## [THE INPUT]
-- begin --
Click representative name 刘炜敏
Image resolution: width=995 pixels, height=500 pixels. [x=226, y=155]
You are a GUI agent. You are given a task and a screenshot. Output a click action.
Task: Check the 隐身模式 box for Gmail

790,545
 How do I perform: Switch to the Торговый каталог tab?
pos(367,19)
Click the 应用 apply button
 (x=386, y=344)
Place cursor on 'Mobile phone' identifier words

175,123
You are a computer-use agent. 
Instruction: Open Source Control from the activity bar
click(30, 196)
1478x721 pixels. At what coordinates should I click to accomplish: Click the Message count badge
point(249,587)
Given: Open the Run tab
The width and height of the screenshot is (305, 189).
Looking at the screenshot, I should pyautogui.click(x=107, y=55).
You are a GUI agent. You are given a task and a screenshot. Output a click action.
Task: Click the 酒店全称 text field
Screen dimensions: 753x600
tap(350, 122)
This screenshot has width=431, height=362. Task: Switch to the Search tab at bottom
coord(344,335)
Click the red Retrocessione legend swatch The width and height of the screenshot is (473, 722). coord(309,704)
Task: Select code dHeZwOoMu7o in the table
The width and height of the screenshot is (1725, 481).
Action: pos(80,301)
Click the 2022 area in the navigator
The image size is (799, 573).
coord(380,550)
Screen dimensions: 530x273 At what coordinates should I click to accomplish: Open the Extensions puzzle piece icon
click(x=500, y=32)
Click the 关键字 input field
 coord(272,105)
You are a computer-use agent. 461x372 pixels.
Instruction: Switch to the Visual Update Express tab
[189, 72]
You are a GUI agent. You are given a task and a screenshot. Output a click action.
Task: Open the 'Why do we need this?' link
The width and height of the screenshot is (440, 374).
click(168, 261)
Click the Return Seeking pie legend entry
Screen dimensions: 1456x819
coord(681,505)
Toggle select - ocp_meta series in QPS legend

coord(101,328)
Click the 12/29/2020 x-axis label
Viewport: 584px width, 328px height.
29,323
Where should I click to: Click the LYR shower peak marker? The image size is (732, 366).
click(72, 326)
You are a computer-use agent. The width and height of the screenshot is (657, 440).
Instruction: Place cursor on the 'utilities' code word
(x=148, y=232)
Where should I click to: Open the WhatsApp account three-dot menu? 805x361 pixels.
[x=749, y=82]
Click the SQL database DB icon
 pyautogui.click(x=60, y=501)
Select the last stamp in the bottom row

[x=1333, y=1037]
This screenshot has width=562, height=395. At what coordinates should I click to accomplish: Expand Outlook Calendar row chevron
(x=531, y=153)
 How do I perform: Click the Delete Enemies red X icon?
-- end --
Can you output every line of the entries above as a JSON list of strings, with one string per line and no blank lines?

## [FINAL RESULT]
[
  "Click representative name 刘炜敏",
  "Image resolution: width=995 pixels, height=500 pixels. [x=226, y=155]",
  "You are a GUI agent. You are given a task and a screenshot. Output a click action.",
  "Task: Check the 隐身模式 box for Gmail",
  "790,545",
  " How do I perform: Switch to the Торговый каталог tab?",
  "pos(367,19)",
  "Click the 应用 apply button",
  " (x=386, y=344)",
  "Place cursor on 'Mobile phone' identifier words",
  "175,123",
  "You are a computer-use agent. ",
  "Instruction: Open Source Control from the activity bar",
  "click(30, 196)",
  "1478x721 pixels. At what coordinates should I click to accomplish: Click the Message count badge",
  "point(249,587)",
  "Given: Open the Run tab",
  "The width and height of the screenshot is (305, 189).",
  "Looking at the screenshot, I should pyautogui.click(x=107, y=55).",
  "You are a GUI agent. You are given a task and a screenshot. Output a click action.",
  "Task: Click the 酒店全称 text field",
  "Screen dimensions: 753x600",
  "tap(350, 122)",
  "This screenshot has width=431, height=362. Task: Switch to the Search tab at bottom",
  "coord(344,335)",
  "Click the red Retrocessione legend swatch The width and height of the screenshot is (473, 722). coord(309,704)",
  "Task: Select code dHeZwOoMu7o in the table",
  "The width and height of the screenshot is (1725, 481).",
  "Action: pos(80,301)",
  "Click the 2022 area in the navigator",
  "The image size is (799, 573).",
  "coord(380,550)",
  "Screen dimensions: 530x273 At what coordinates should I click to accomplish: Open the Extensions puzzle piece icon",
  "click(x=500, y=32)",
  "Click the 关键字 input field",
  " coord(272,105)",
  "You are a computer-use agent. 461x372 pixels.",
  "Instruction: Switch to the Visual Update Express tab",
  "[189, 72]",
  "You are a GUI agent. You are given a task and a screenshot. Output a click action.",
  "Task: Open the 'Why do we need this?' link",
  "The width and height of the screenshot is (440, 374).",
  "click(168, 261)",
  "Click the Return Seeking pie legend entry",
  "Screen dimensions: 1456x819",
  "coord(681,505)",
  "Toggle select - ocp_meta series in QPS legend",
  "coord(101,328)",
  "Click the 12/29/2020 x-axis label",
  "Viewport: 584px width, 328px height.",
  "29,323",
  "Where should I click to: Click the LYR shower peak marker? The image size is (732, 366).",
  "click(72, 326)",
  "You are a computer-use agent. The width and height of the screenshot is (657, 440).",
  "Instruction: Place cursor on the 'utilities' code word",
  "(x=148, y=232)",
  "Where should I click to: Open the WhatsApp account three-dot menu? 805x361 pixels.",
  "[x=749, y=82]",
  "Click the SQL database DB icon",
  " pyautogui.click(x=60, y=501)",
  "Select the last stamp in the bottom row",
  "[x=1333, y=1037]",
  "This screenshot has width=562, height=395. At what coordinates should I click to accomplish: Expand Outlook Calendar row chevron",
  "(x=531, y=153)",
  " How do I perform: Click the Delete Enemies red X icon?"
]